Aufgaben und Übungen |
1 - Gib aus dem Textauszug über die Geschichte des Kokains den Abschnitt von „Im Ersten Weltkrieg“ bis einschließlich „Sucht elend zugrunde.“ wortgetreu wieder.
2 - Entscheide anhand des Textauszugs über die Geschichte des Kokains, ob die folgenden Aussagen zutreffen: (a) Albert Niemann war ein deutscher Apotheker. (b) Ernst von Fleischl wurde durch Kokain von seiner Morphiumsucht befreit. (c) Die ersten Blätter des Kokastrauches gelangten 1859 von Peru nach Österreich. Beantworte jede Aussage mit Ja oder Nein und zitiere die entscheidenden Worte des Textes wörtlich.

Zitierter Textauszug |
== == ==

Wie kein anderes Rauschmittel wurde aber Kokain zur Droge der Reichen und damit auch vieler Künstler. Die ersten Blätter des Kokastrauches waren 1859 mit der Weltumsegelung der Fregatte Novara von Peru nach Österreich gelangt. Im Jahr darauf stellte der deutsche Apotheker Albert Niemann aus dem Extrakt der Pflanze einen Wirkstoff her, den er Kokain nannte. Der Apotheker war auch gleich sein erstes Opfer: er starb an den Folgen der chemischen Experimente mit dem hochgiftigen Konzentrat. Dennoch galt Niemanns Entdeckung als Wundermittel gegen viele Krankheiten und wurde zur Schmerzbetäubung, vor allem bei Kiefer- und Augenoperationen, eingesetzt.
Sigmund Freud forschte weiter und machte ebenfalls böse Erfahrungen: nachdem der Vater der Psychoanalyse an sich und seiner Frau Martha mit Kokain experimentiert hatte, injizierte er die Droge seinem Arztkollegen Ernst von Fleischl. Dieser war seit einer schmerzhaften Verletzung am Daumen Morphinist und sollte durch Coca von dieser Sucht befreit werden. Doch er wurde zusätzlich kokainsüchtig und starb auf schreckliche Weise an einer schweren Vergiftung, die zum Delirium führte.
Trotz Bekanntwerden solcher und ähnlicher Fälle war Kokain zur Jahrhundertwende die Modedroge und wurde nicht nur in Pariser Nachtclubs geschnupft, geraucht, gespritzt und (in Alkohol aufgelöst) auch getrunken. Dem legendären Volksschauspieler Alexander Girardi – laut Gutachten des Psychiaters Julius Wagner-Jauregg »vom Cocainwahn befallen, irrsinnig und gemeingefährlich« – blieb die Einweisung in eine geschlossene Anstalt nur deshalb erspart, weil Kaiser Franz Joseph über Vermittlung der Katharina Schratt persönlich für ihn intervenierte.
Im Ersten Weltkrieg stopften sich deutsche und französische Jagdflieger das weiße Pulver (»Schnee«) in die Nasenlöcher, ehe sie zum Feindflug aufstiegen. Nicht zuletzt der berauschenden Wirkung des Kokains verdanken es die zwanziger Jahre, heute noch als »wild« bezeichnet zu werden. Europas und Amerikas Unterwelt, aber auch Künstler und Intellektuelle glaubten im Kokainrausch die Erfüllung ihrer Träume zu finden, hatten aber ein böses Erwachen.
Wenn es eins gab, denn viele gingen an ihrer Sucht elend zugrunde.

== == ==

Gesammelte Daten:
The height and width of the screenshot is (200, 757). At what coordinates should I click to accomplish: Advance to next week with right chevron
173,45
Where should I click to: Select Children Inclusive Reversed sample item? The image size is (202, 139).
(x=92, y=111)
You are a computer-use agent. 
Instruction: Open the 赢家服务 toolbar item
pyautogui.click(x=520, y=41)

== == ==

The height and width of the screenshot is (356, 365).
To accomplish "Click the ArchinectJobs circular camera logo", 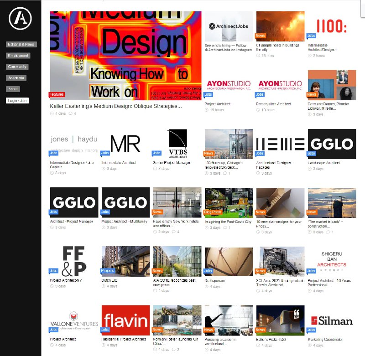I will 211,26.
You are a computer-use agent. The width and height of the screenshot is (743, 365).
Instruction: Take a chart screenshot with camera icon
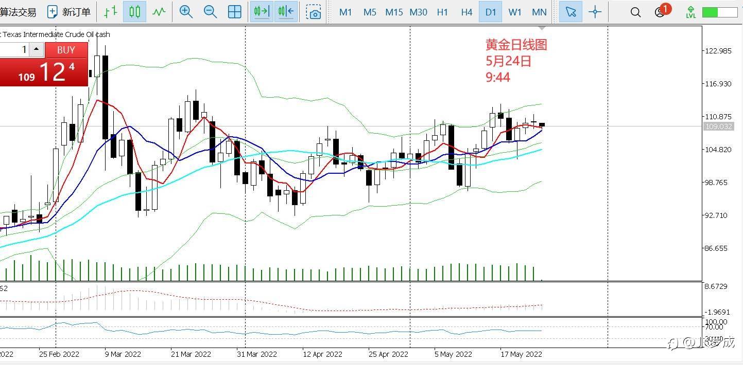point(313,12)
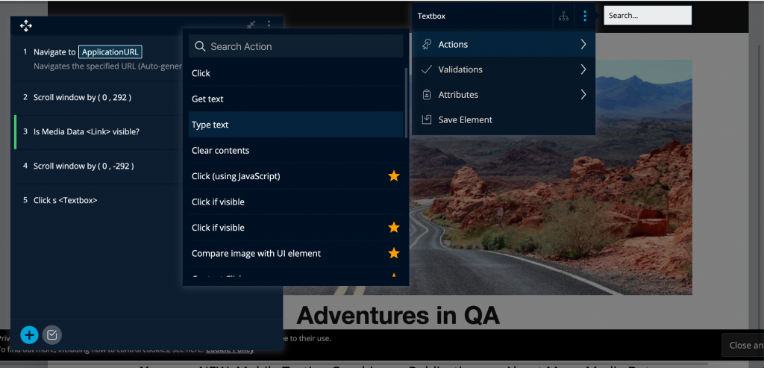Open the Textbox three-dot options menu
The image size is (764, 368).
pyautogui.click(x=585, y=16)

== == ==

Gelöste Aufgaben |
1 -
Im Ersten Weltkrieg stopften sich deutsche und französische Jagdflieger das weiße Pulver (»Schnee«) in die Nasenlöcher, ehe sie zum Feindflug aufstiegen. Nicht zuletzt der berauschenden Wirkung des Kokains verdanken es die zwanziger Jahre, heute noch als »wild« bezeichnet zu werden. Europas und Amerikas Unterwelt, aber auch Künstler und Intellektuelle glaubten im Kokainrausch die Erfüllung ihrer Träume zu finden, hatten aber ein böses Erwachen.
Wenn es eins gab, denn viele gingen an ihrer Sucht elend zugrunde.

2 -
(a) Ja: „der deutsche Apotheker Albert Niemann“
(b) Nein: „Doch er wurde zusätzlich kokainsüchtig“
(c) Ja: „Die ersten Blätter des Kokastrauches waren 1859 mit der Weltumsegelung der Fregatte Novara von Peru nach Österreich gelangt.“